From a New Yorker online review:
The tantalizing combination of brown butter and fried sage may have its origin in Italy, but it turns out to work just as well with pita as it does with pasta. At Miss Ada, a restaurant in Fort Greene, it gets spooned, nutty and fragrant, over a sweet but earthy carrot hummus, and again over a bowl of fluffy whipped ricotta.
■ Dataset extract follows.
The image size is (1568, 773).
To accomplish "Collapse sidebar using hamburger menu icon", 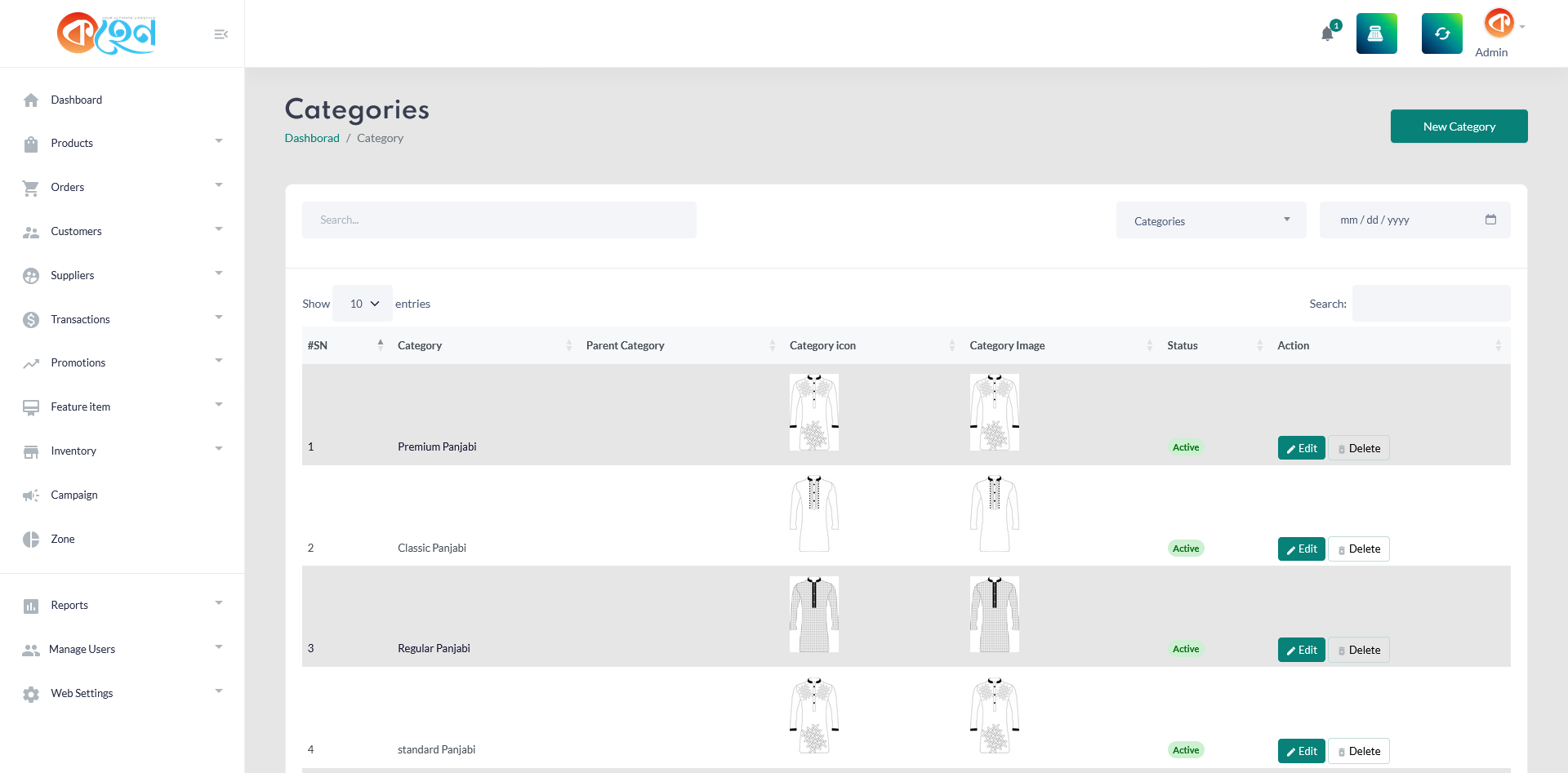I will (220, 34).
The pita—warm, puffy, chewy—goes perfectly, too, with a rich, stretchy stracciatella cheese, its milky surface marbled with little golden ponds of olive oil and topped with, depending on the season, heirloom tomatoes, basil, cucumbers, and red onion, or snap peas, blood orange, ground-cherries, and kumquat.
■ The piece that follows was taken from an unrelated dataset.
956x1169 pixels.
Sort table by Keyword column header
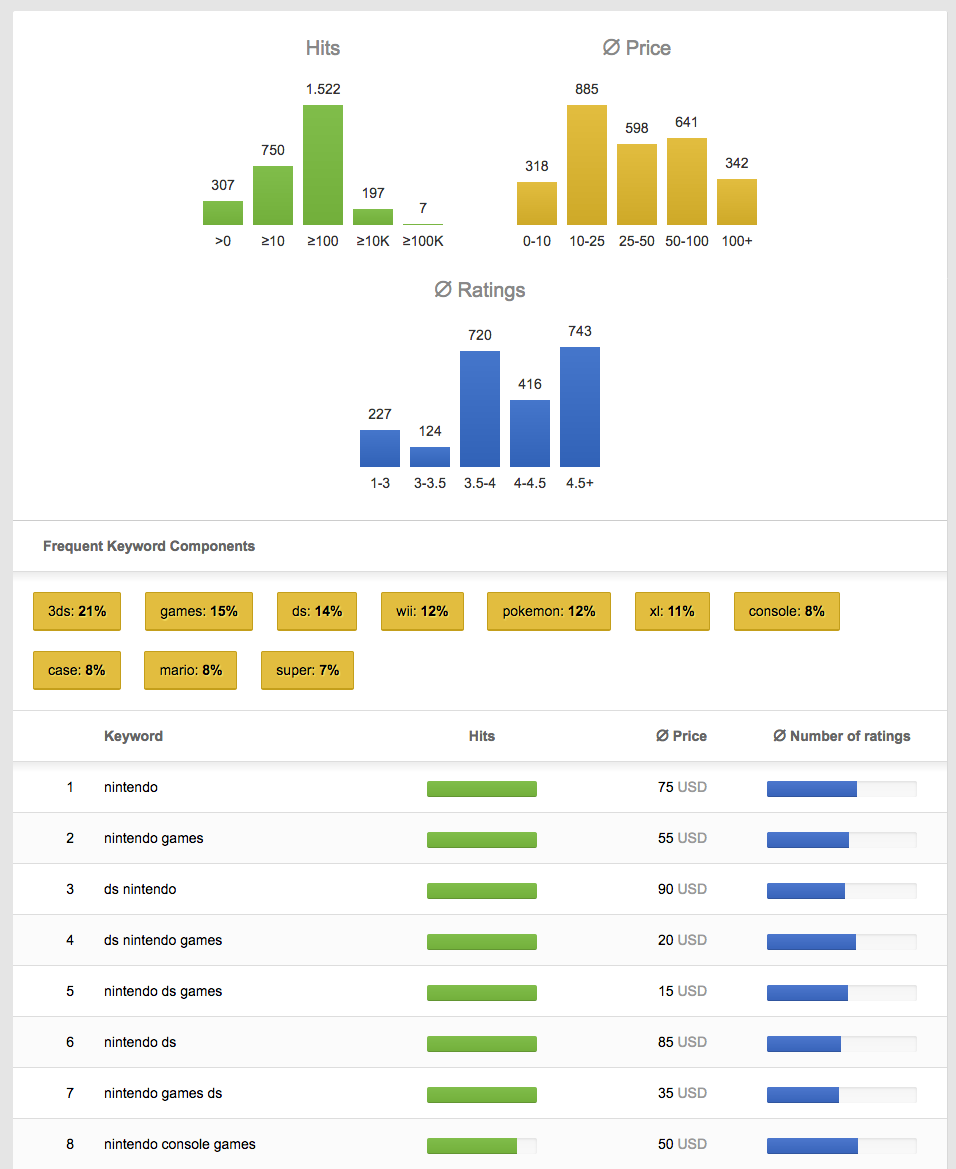(x=133, y=736)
“Mediterranean with a twist” is how the restaurant describes its food. The chef and owner, Tomer Blechman (late of Bar Bolonat, Gramercy Tavern, and Maialino), is originally from Israel, and the menu is rooted in the traditions and flavor profiles of the Middle East. Sometimes the twist is Italian, sometimes it’s Mexican—the sauce beneath the short-rib skewer is described as “Israeli mole” (made with Middle Eastern spices, chocolate, and harissa), and the Dead Sea #2 cocktail (guava, mezcal, mint, lime) is basically an Israeli margarita—and sometimes the za’atar-crusted salmon is accompanied by Japanese eggplant.